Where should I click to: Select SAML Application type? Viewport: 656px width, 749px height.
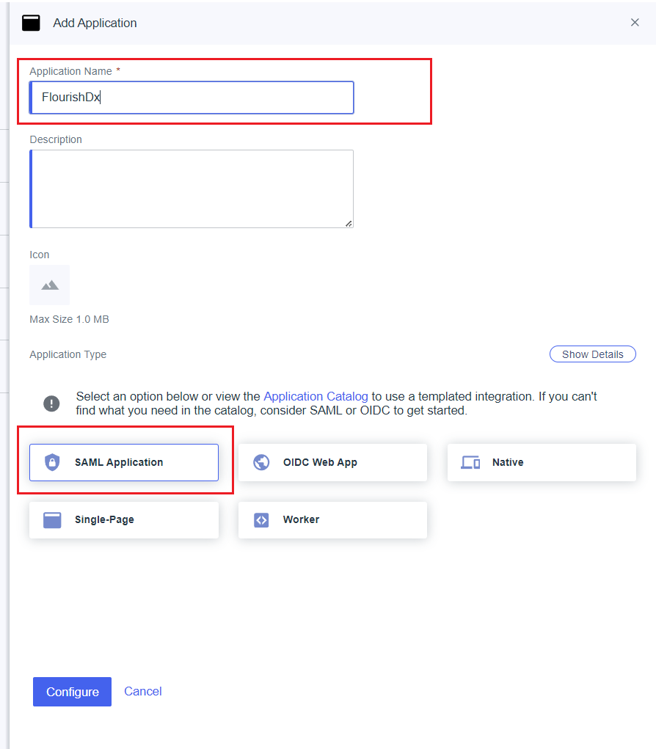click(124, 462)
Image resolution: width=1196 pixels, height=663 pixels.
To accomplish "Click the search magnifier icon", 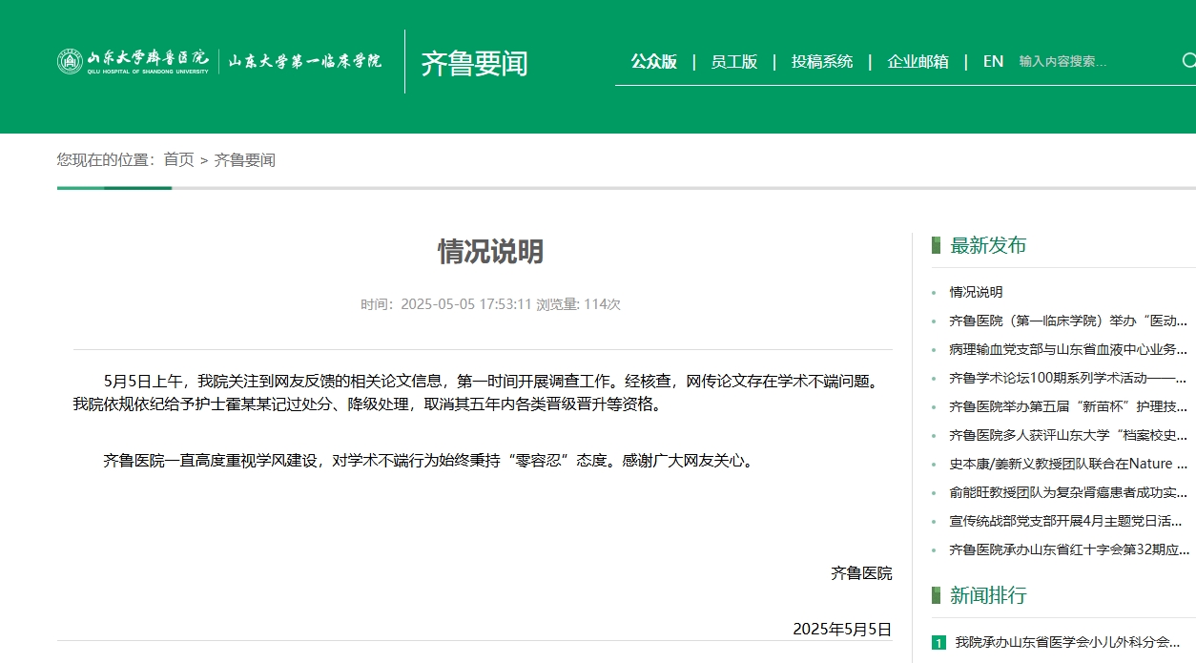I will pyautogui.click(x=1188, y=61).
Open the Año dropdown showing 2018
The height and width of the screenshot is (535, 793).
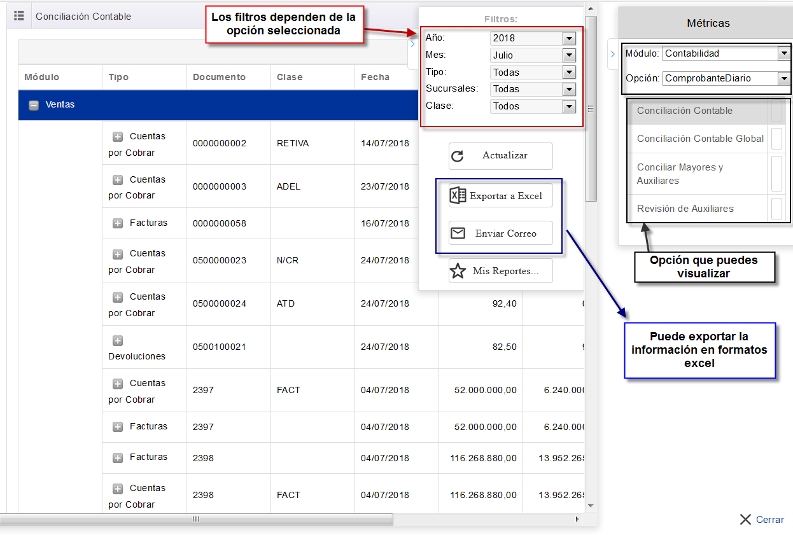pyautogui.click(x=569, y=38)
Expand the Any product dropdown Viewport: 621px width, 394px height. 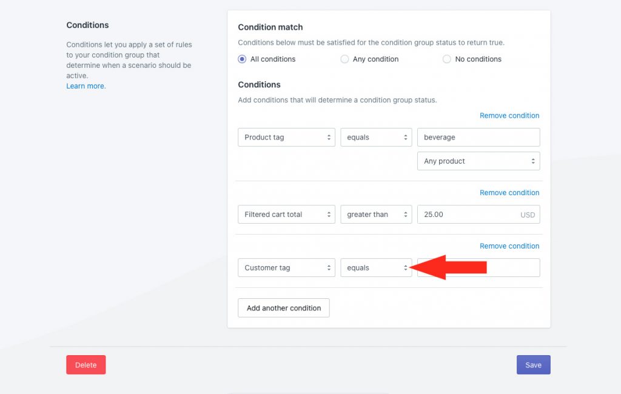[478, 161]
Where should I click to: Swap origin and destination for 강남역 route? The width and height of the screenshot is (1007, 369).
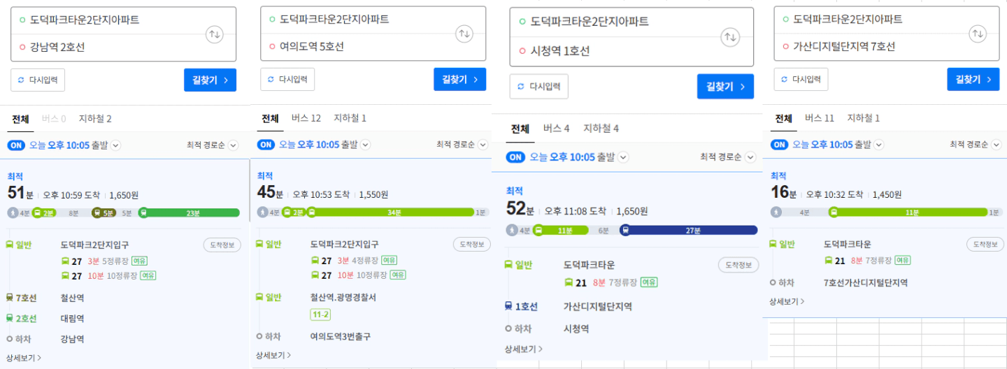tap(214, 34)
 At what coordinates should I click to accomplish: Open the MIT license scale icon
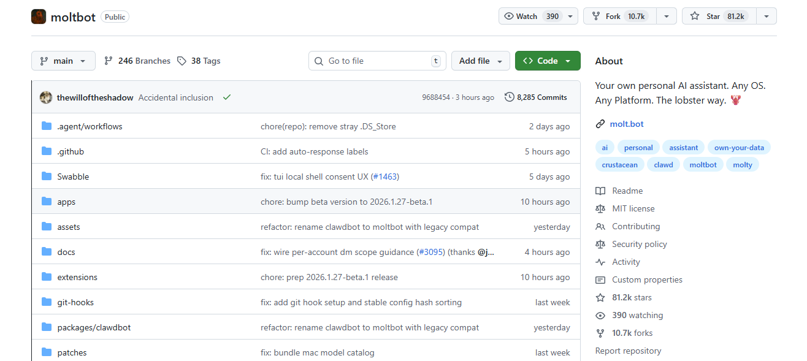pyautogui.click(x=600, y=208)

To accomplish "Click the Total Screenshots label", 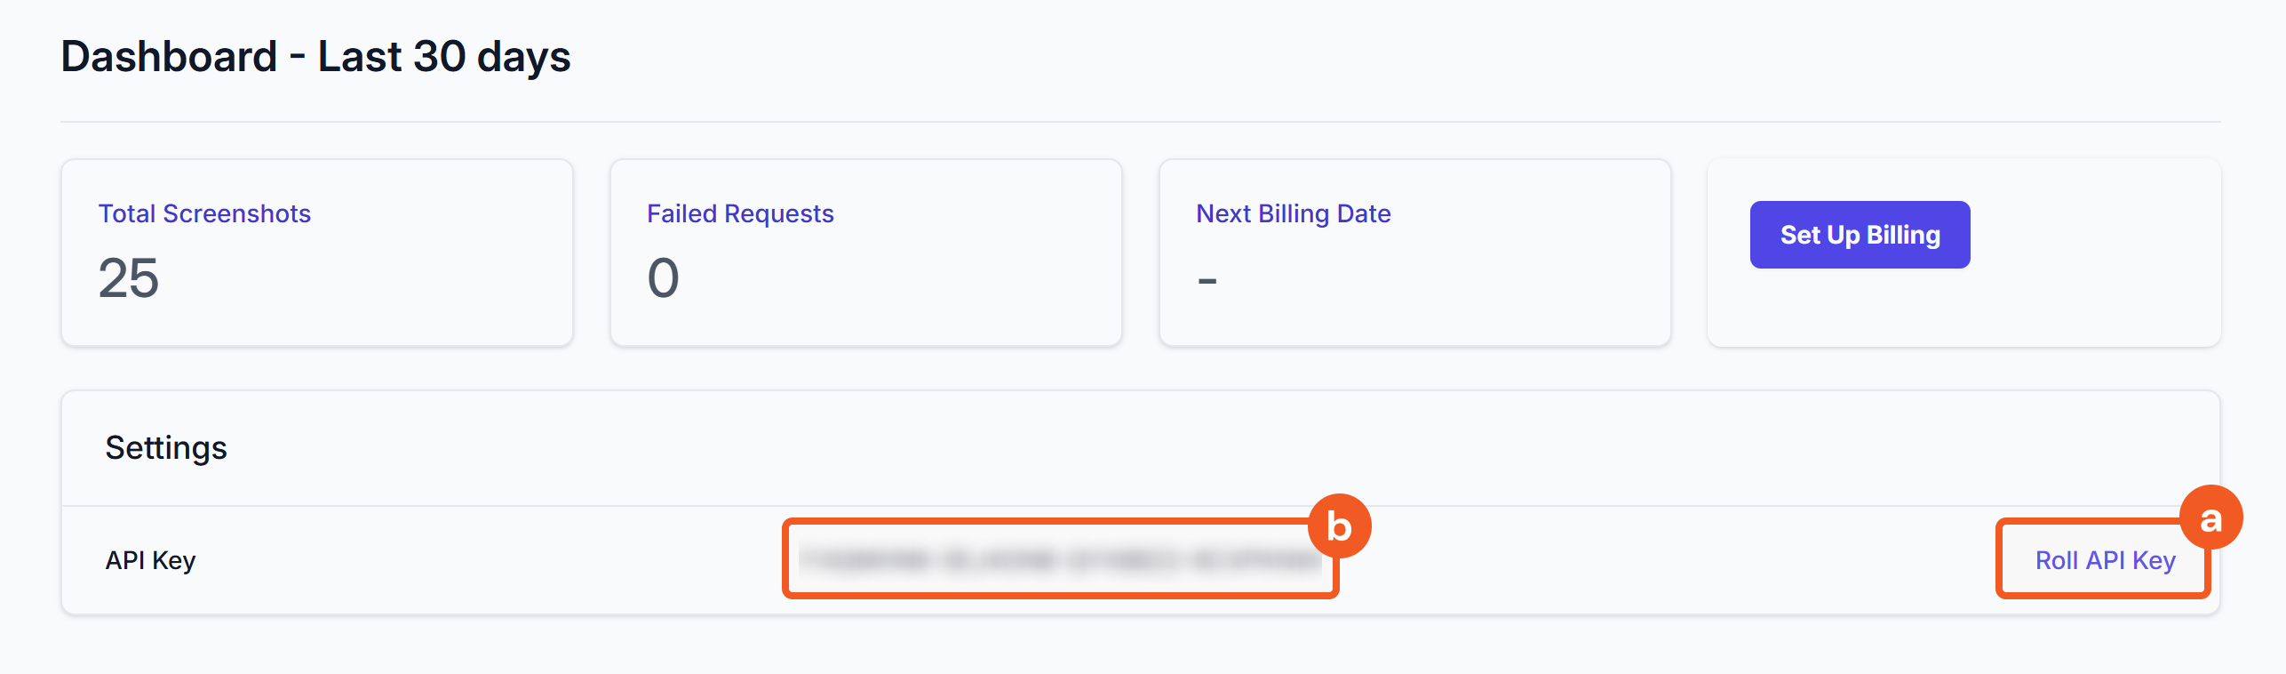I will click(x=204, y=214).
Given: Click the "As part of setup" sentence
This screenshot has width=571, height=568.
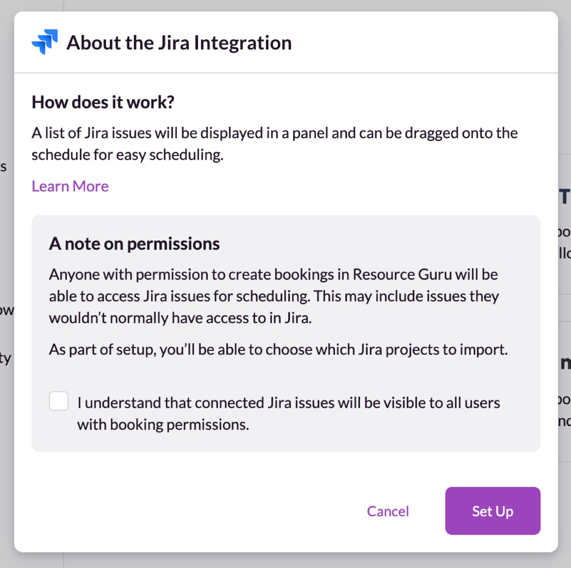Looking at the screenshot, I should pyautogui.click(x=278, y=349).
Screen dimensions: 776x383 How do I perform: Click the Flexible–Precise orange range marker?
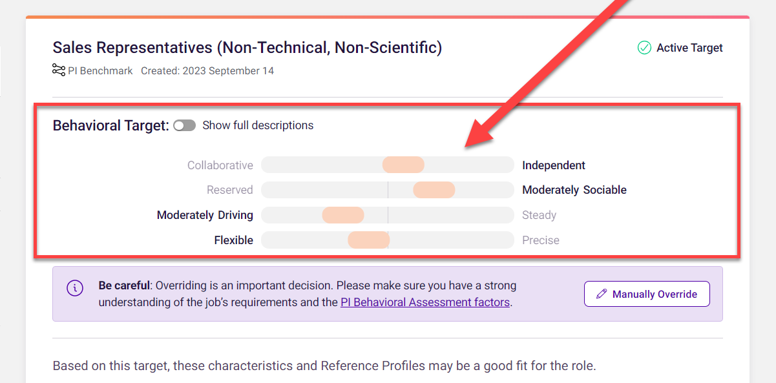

━━━━━━━━

- WORK TO COMPLETE:
Every line from the one with "Given: Click the" through the last line of the listing above must be written out exactly, and no picture may appear.

- TASK SOLUTION:
Given: Click the "As part of setup" sentence
This screenshot has width=571, height=568.
Looking at the screenshot, I should pyautogui.click(x=278, y=349).
Screen dimensions: 776x383 How do I perform: Click the Flexible–Precise orange range marker?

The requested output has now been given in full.